I need to convert this into the format accepted by the writeDataPoint method.

However, as you can from example data above, the values are not numerical.

It also raises a potentially serious issue in terms of maintenance and scalability. For example, if all values are numbers then they should be stored, but what happens to the data if at a later date a dev adds a new label key-value pair to the beginning or middle of the object? Suddenly the label name at blob1 is now completely different. Pull requests that include changes to metrics will need a consistently higher level of scrutiny.

dataSet.writeDataPoint({
  blobs: [...Object.keys(data.labels)],
  doubles: [...Object.values(data.labels)],
  indexes: [data.samplingIndex],
})

Why can’t Cloudflare just store the data as a JSON blob? I understand it would need to be validated to only be one level deep and probably still impose a size limit, but there are other types of metrics data (other than numbers) that need to be tracked. A JSON blob would better ensure the key-value pairs are matched correctly.

In meantime, can I have suggestions on how I might track such data?

This is how I handle analytics both internally and externally: blob-builds/worker/src/analytics/analytics.ts at main · WalshyDev/blob-builds · GitHub

We maintain one interface which we add to and then just use the field like normal in write

It let’s us keep a very consistent, readable data interface throughout the app and still write in a compliant way.

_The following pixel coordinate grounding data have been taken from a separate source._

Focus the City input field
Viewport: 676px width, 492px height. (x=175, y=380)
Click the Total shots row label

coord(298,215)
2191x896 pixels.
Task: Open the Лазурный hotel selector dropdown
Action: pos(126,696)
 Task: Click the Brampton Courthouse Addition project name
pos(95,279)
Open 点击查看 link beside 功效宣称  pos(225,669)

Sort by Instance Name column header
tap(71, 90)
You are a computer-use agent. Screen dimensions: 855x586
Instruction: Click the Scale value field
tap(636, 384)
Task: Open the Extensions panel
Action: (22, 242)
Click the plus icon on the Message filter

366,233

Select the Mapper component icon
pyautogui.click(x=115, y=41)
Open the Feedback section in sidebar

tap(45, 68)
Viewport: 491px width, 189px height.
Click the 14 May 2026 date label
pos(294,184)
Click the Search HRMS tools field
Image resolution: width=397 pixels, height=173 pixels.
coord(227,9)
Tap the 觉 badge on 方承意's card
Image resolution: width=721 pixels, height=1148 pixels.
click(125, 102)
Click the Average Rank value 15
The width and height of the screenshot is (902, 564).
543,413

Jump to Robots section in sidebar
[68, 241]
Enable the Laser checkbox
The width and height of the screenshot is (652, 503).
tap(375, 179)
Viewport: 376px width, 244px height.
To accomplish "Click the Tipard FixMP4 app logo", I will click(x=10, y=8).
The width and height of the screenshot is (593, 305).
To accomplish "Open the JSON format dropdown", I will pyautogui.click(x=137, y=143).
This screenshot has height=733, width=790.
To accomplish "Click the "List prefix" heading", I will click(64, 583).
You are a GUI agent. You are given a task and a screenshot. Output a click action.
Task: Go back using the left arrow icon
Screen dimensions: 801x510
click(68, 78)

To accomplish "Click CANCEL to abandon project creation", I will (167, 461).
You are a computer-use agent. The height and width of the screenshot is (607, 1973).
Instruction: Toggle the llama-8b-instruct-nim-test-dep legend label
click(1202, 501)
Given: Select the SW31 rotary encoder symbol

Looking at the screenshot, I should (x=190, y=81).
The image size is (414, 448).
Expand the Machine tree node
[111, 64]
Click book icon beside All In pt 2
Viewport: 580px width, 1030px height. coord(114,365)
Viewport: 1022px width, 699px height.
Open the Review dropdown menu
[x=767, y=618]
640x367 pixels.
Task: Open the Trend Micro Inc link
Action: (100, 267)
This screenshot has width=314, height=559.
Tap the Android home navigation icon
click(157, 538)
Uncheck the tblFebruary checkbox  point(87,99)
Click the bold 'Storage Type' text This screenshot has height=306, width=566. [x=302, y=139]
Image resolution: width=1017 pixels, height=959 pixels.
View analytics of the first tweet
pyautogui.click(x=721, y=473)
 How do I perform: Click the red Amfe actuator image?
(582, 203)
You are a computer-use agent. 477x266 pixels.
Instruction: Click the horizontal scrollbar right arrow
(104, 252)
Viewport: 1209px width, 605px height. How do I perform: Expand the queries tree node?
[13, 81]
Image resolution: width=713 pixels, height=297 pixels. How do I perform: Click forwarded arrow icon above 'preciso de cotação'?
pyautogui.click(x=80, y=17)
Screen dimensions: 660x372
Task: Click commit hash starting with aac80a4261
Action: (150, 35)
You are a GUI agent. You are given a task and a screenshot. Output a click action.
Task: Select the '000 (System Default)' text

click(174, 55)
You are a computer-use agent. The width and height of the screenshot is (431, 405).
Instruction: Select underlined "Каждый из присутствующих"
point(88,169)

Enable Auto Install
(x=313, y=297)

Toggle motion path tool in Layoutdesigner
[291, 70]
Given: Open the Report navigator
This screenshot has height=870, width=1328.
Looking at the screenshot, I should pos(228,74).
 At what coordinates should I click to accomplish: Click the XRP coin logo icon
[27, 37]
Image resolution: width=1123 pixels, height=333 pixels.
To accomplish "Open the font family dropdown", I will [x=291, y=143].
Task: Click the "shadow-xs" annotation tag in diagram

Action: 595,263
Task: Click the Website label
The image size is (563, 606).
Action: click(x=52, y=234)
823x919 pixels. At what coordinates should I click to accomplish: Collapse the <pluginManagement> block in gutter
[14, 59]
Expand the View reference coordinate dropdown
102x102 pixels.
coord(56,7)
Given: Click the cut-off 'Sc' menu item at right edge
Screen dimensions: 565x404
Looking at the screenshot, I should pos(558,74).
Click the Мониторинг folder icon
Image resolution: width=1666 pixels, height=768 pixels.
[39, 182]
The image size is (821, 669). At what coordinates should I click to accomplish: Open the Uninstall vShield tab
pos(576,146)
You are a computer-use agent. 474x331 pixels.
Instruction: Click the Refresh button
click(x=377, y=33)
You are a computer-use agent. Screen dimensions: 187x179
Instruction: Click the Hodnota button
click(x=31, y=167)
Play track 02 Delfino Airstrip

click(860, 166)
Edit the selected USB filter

Simple answer: that just isn’t anywhere near as performant, especially at a large scale like CF where we may be doing millions of writes a second (see: HTTP Analytics for 6M requests per second using ClickHouse)

Okay, that has inspired me to create an extensible class, one per metric and each with different strongly-typed interface for label values. That gets around the maintenance and scalability issue.

However, we still need to track non-numerical values. Booleans I can get around by casting them to 0/1, but what about strings? All values will always be a primitive type.